# Trecho para leitura
A produção se passa em uma casa de repouso e, nela, todos os idosos contam com questões de locomoção e/ou saúde mental. Desta maneira, o público enfreta quinze minutos de indivíduos 60+ com muita debilidade, quase sem noção alguma de tempo e espaço, com gestuais que lembram fisicalizações de vovôs e vovós dos piores teatros infatis amadores do país. Este elemento é curioso porque a obra parece justamente querer criticar o abandono das famílias e o esquecimento da sociedade de que os mais velhos ainda fazem parte da coletividade.

No entanto, para realizar tal intento, toda a equipe reforça, justamente, estes estereótipos, que distanciam a velhice da humanidade e retiram o poder de agenciamento de idosos. As direções de arte e fotografia reforçam essa melancolia monocórdica, que abandona qualquer camada para além do já reiterado desde os primeiros minutos de projeção. Os tons são pasteis e luz é chapada, quase todo tempo – só não o é na última sequência, que é uma virada interessante, porém pouco explorada.

Em aspectos sonoros, a música reforça o que está sendo exibido na tela. É a tristeza da velhice que o curta quer, a todo momento, ressaltar. O desenho de som e a direção geral são bem relizados, é preciso dizer. É nesse ponto que o público pode até se comover e se interessar pela história. A câmera está majoritariamente parada, os objetos de cena preenchem o ambiente de forma sufocante, com pequenos sons, que ecoam e elevam a sensação de solidão. Mas, a partir deste cenário, o que é A Última Primavera afinal?

# Registros fornecidos

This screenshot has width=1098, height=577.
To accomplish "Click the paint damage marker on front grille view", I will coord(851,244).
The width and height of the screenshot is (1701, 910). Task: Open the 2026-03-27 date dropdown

---

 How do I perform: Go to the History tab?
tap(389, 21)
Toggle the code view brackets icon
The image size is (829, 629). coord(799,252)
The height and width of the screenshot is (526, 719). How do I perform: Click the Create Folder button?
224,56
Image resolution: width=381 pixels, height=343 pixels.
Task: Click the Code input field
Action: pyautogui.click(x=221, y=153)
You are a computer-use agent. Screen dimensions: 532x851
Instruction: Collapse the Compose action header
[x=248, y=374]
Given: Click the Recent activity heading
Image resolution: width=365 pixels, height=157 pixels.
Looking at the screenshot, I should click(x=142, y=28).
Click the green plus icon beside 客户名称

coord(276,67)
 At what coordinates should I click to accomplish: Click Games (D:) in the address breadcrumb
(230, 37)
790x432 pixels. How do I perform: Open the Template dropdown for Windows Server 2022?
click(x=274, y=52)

...

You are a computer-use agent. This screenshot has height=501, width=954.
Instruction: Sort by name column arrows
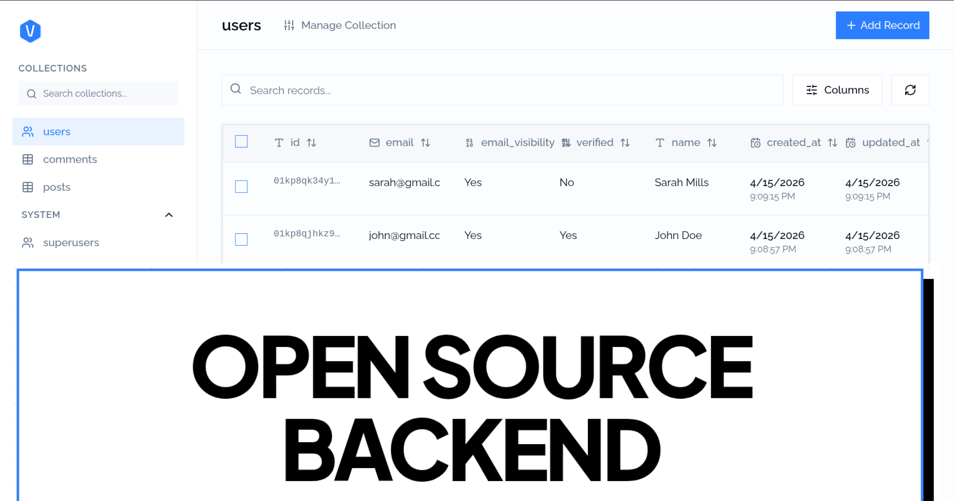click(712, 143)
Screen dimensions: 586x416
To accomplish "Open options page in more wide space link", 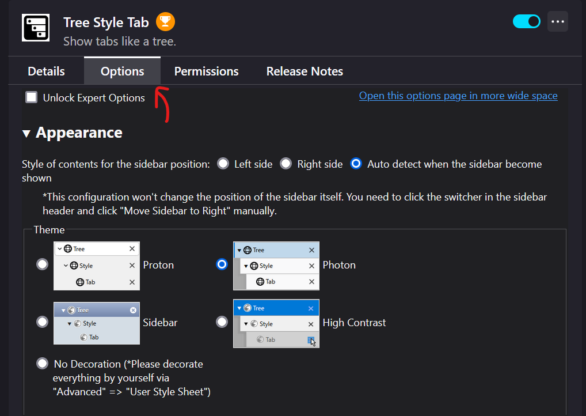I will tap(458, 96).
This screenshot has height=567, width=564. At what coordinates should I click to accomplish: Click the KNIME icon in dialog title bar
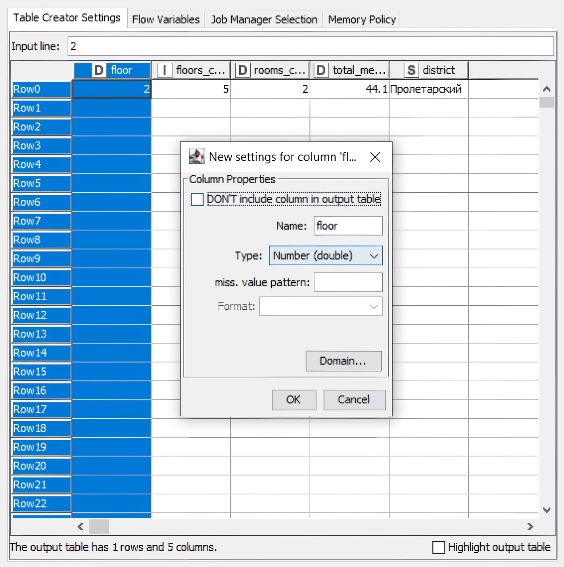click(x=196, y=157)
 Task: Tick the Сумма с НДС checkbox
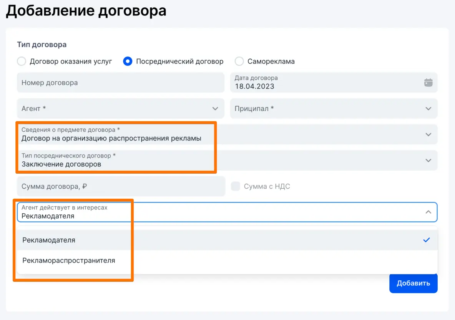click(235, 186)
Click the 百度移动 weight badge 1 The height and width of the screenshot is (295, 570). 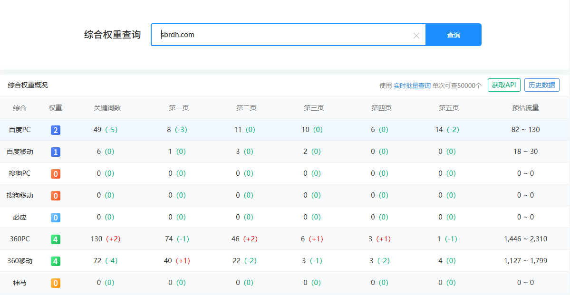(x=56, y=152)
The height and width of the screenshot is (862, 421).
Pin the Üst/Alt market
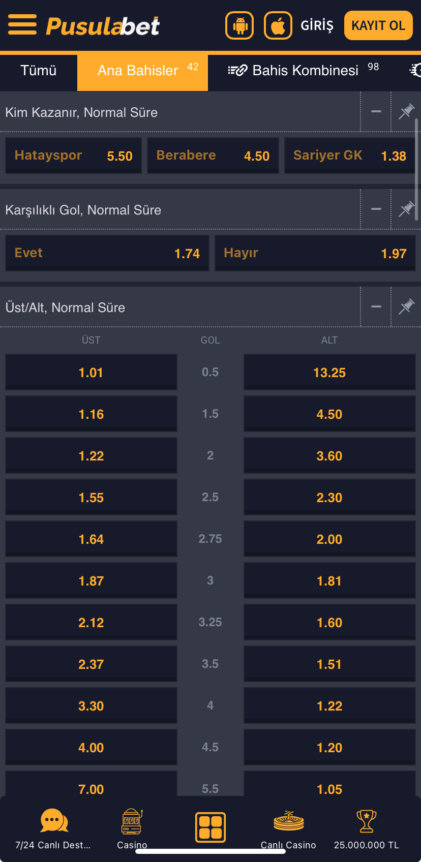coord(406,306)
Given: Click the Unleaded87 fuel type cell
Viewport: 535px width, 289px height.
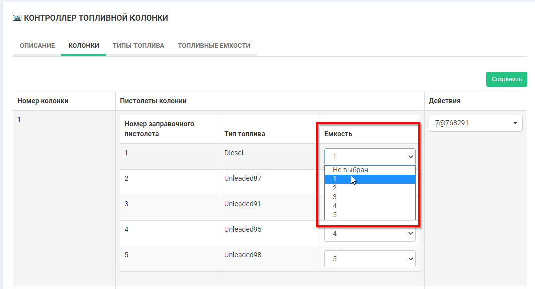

# Tarefas a cumprir
[1] Resuma em duas frases a crítica ao curta.
[2] Verta para o inglês esta frase da crítica ao curta: "Em aspectos sonoros, a música reforça o que está sendo exibido na tela."
[3] Transcreva da crítica ao curta todo o trecho que se estende de "Em aspectos sonoros, a" até "Última Primavera afinal?".
Os registros não têm nenhuma relação com o que se solicita aqui.

# Exercícios resolvidos
[1] O curta se passa em uma casa de repouso e, embora pareça querer criticar o abandono das famílias e o esquecimento da sociedade em relação aos idosos, reforça estereótipos que distanciam a velhice da humanidade. As direções de arte e fotografia e a música acentuam uma melancolia monocórdica, ainda que o desenho de som e a direção geral sejam bem realizados.

[2] In terms of sound, the music reinforces what is being shown on the screen.

[3]
Em aspectos sonoros, a música reforça o que está sendo exibido na tela. É a tristeza da velhice que o curta quer, a todo momento, ressaltar. O desenho de som e a direção geral são bem relizados, é preciso dizer. É nesse ponto que o público pode até se comover e se interessar pela história. A câmera está majoritariamente parada, os objetos de cena preenchem o ambiente de forma sufocante, com pequenos sons, que ecoam e elevam a sensação de solidão. Mas, a partir deste cenário, o que é A Última Primavera afinal?